CalSTRS provides retirement, disability and survivor benefits for 933,000 prekindergarten through community college educators and their families. Their average benefit is $4,475 per month.
By Jack Ehnes
Jack Ehnes, is chief executive officer of the California State Teachers’ Retirement System, Executive@calstrs.com. He wrote this commentary for CALmatters.
I read with interest the perspectives on public pensions from Marshall Tuck and Tony Thurmond, the two candidates running for the state’s Superintendent of Public Instruction.
The next superintendent will sit as an ex officio member of the Teachers’ Retirement Board with oversight for the California State Teachers’ Retirement System. As CalSTRS’ chief executive officer, I’d like to provide a few important facts about the system.
CalSTRS provides retirement, disability and survivor benefits for 933,000 prekindergarten through community college educators and their families. In retirement, our members receive a modest benefit, averaging $4,475 per month. Most of our members are career educators who have spent an average of 25.6 years in the classroom.
Because California’s educators do not participate in Social Security, CalSTRS benefits provide the bulk of our members’ retirement income.

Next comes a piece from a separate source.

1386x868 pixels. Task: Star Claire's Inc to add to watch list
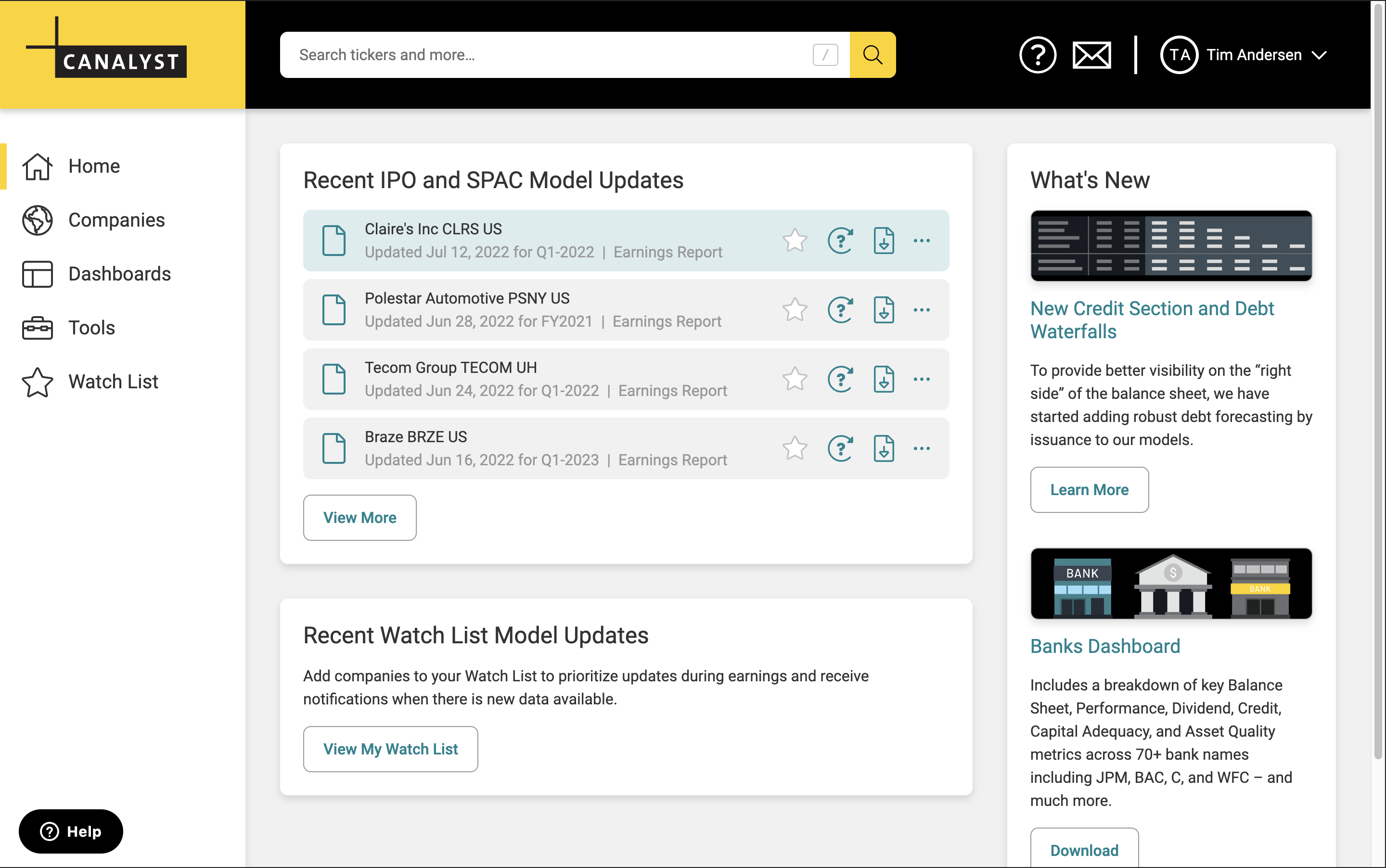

Paying for educators’ pensions is a shared responsibility. CalSTRS is unique because it receives contributions from the state, and from educators and their school district employers, and because contribution rates are set in state statute.

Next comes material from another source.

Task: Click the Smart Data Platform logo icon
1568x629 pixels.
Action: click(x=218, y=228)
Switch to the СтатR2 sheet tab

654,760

For that reason, since its establishment in 1913, CalSTRS has never taken a pension holiday. When market conditions necessitated an increase, such as the 2008 financial crisis, CalSTRS’ only mechanism to adjust contribution rates was to seek approval from the Legislature and Governor.

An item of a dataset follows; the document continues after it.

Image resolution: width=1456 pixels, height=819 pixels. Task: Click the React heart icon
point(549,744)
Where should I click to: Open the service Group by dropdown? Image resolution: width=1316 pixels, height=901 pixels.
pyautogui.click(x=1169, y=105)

As a result, member contribution rates had not increased since 1972, and employer contribution rates had not increased since 1990.
Until the 32-year funding plan was adopted in 2014, contribution rates were insufficient to cover today’s benefit payments and obligations to future retirees. Today, members contribute slightly more than 10 percent of their salaries toward their pension, while school districts and the state contribute approximately 16.3 percent and 9.8 percent, respectively.
It is true that the unfunded actuarial obligation of the system is growing. It’s approximately $107 billion currently. While this is nothing to ignore, the growth was fully anticipated as part of the funding plan and is expected to start declining in 2027.
Today, CalSTRS is on track to full funding by 2046, and all parties must continue their commitment to the state’s educators by protecting the plan.
On July 1, 2019, CalSTRS will deliver its first report on the funding plan to the Legislature as required by law. The next superintendent will be on our board when we present the report, and we encourage solutions that will deliver on our promise to California’s educators.